- Problem details:
Recast the material as a numbered list, from the line containing "The image size is (1400, 746)." up to and including the line containing "click(486, 196)", leaving out any blank lines.

- Provided information:
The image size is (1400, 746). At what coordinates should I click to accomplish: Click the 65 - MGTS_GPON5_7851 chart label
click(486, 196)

--

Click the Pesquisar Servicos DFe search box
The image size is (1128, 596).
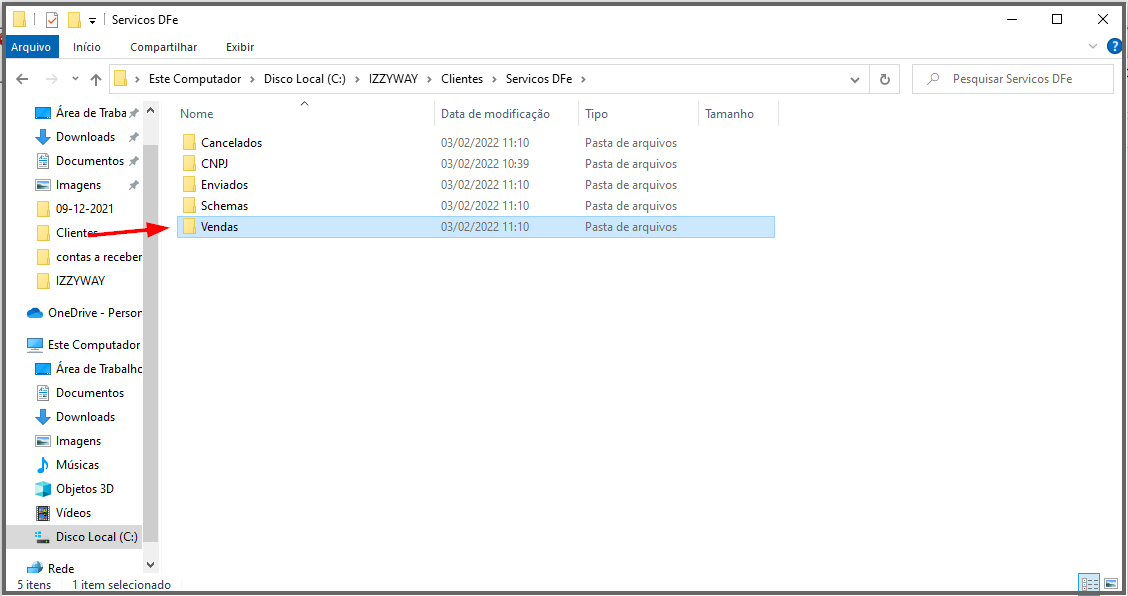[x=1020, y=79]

- Answer to the task:
1. The image size is (1400, 746). At what coordinates should I click to accomplish: Click the 65 - MGTS_GPON5_7851 chart label
2. click(486, 196)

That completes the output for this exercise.